28/02/2025
【新刊】『機会の構造 第三次インドシナ戦争と世界 1976-1979』
著|村主道美
A5判並製 388頁 定価9,790円
https://www.seizansha.co.jp/ISBN/ISBN978-4-88359-392-7.html
国際的対立は、1対1の対立というよりも、1対2以上、あるいは2以上対2以上のアクターが争う、変則的なバトルロイヤルとなることが少なくない。本書は1でも2でもない「3」という紛争当事者の数が小国、大国の混じる国際関係でどのような傾向、戦略、戦術をその紛争当事者の間、あるいは紛争当事者とそれ以外の世界の間に生じさせるかを、1975年、「ベトナム戦争」の終りごろからカンボジア、ベトナム、中国の間に生じたいわゆる「第三次インドシナ戦争」を題材として考察する。
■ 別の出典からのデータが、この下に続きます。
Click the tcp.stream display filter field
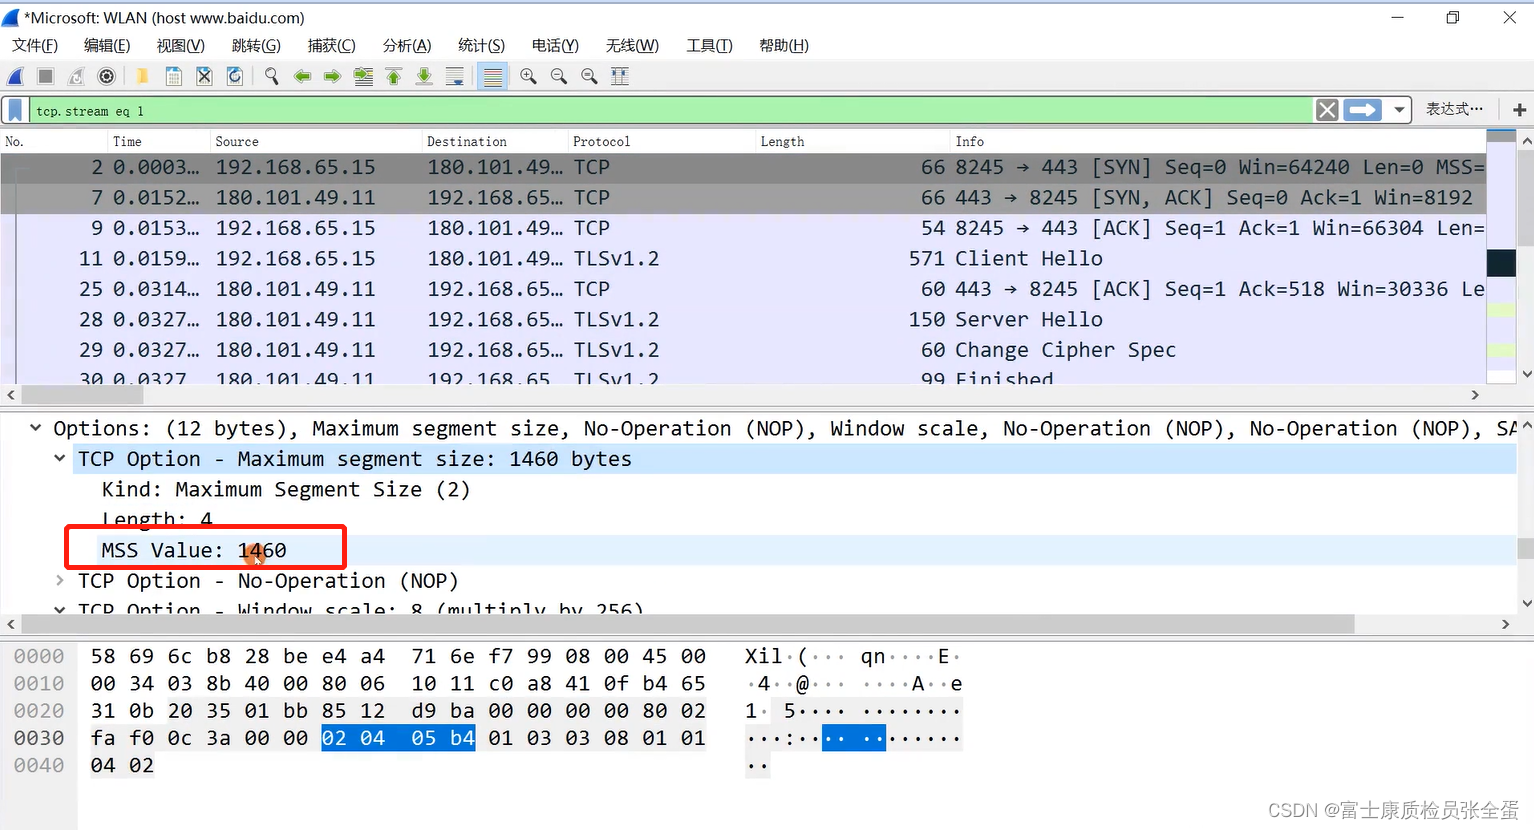The width and height of the screenshot is (1534, 830). 670,110
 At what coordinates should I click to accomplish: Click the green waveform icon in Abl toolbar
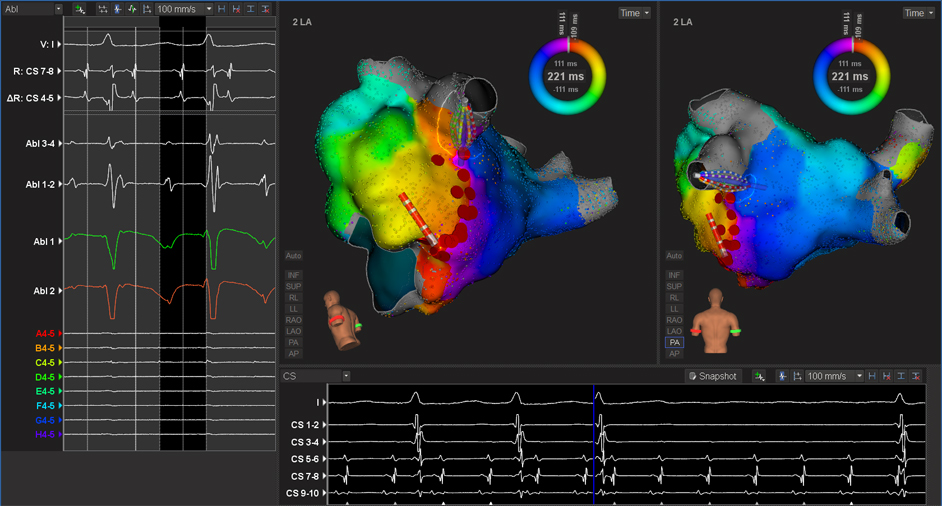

カンボジアでGenocideを開始したクメール・ルージュという革命勢力が、如何に自由にそれを遂行し、ベトナムはいつ、なぜこの勢力を打倒する決意をし、米-ソ連-中国-ASEAN-日本等の関係が変容する中で、中国が東南アジアの変化にどう対応したか、についての事実と選択肢が考察される。これは大国に、そもそもカンボジア人を救おうとする意思があったか、そのGenocideはどのような国際関係の変化を伴いつつ終わったか、という問題でもある。